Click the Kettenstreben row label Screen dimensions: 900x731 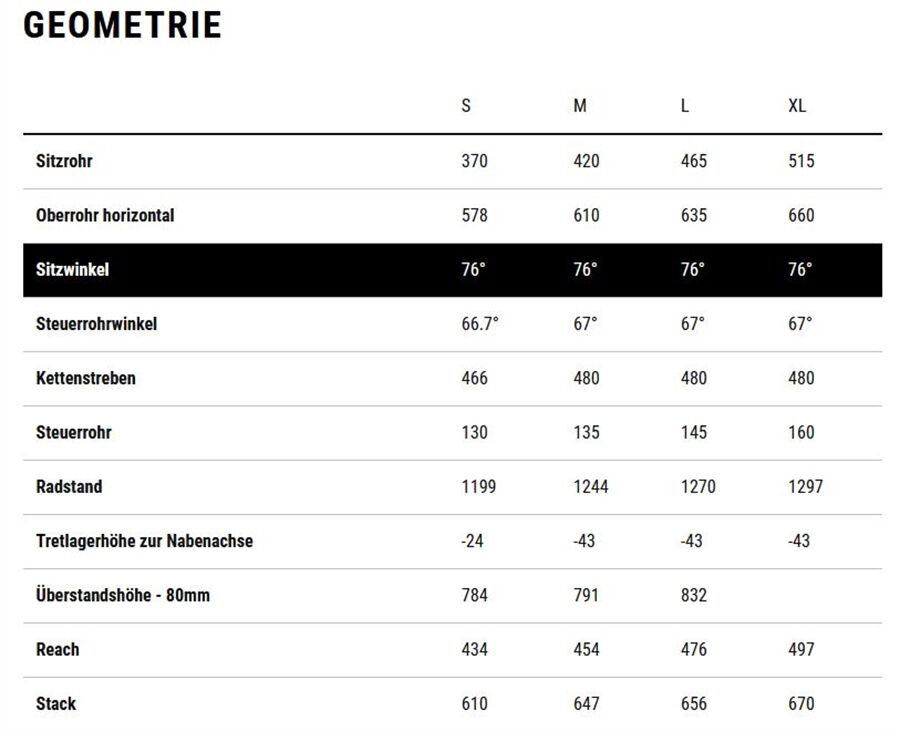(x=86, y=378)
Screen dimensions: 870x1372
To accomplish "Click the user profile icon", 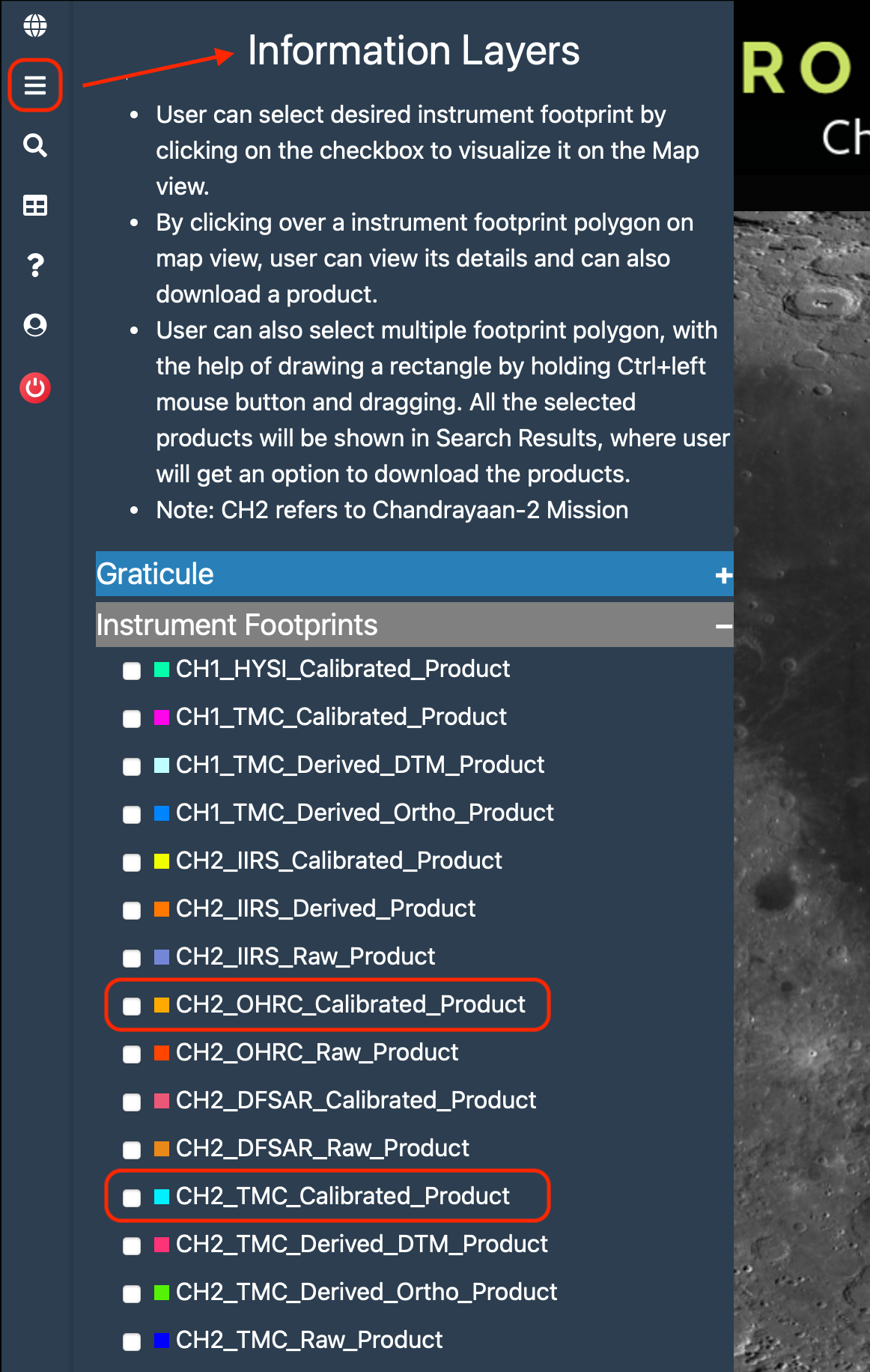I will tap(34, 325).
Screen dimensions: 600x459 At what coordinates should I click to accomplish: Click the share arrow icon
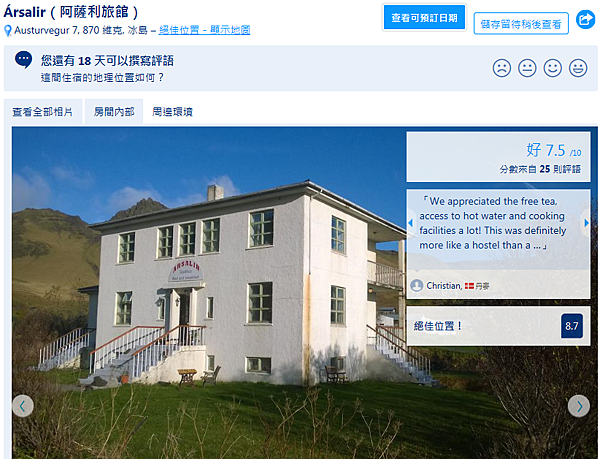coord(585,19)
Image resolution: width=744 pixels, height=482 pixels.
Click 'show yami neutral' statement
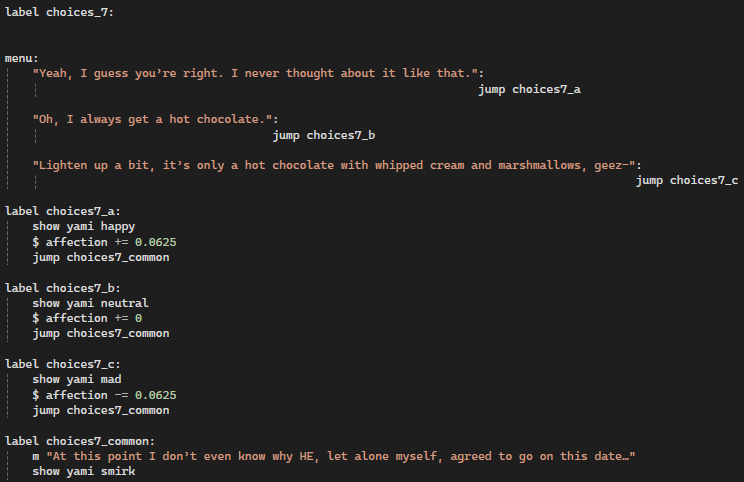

========================================

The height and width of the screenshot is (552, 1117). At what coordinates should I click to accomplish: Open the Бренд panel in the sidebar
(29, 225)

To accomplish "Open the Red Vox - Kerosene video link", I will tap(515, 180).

========================================

TASK. Starting at the line with "Screen dimensions: 600x459" and finishing at the line with "Click 'show yami neutral' statement", copy the material above exactly, both lines included. Nothing else goes in, and no pictures.

EXERCISE ANSWER.
Screen dimensions: 600x459 At what coordinates should I click to accomplish: Click the share arrow icon
coord(585,19)
Image resolution: width=744 pixels, height=482 pixels.
Click 'show yami neutral' statement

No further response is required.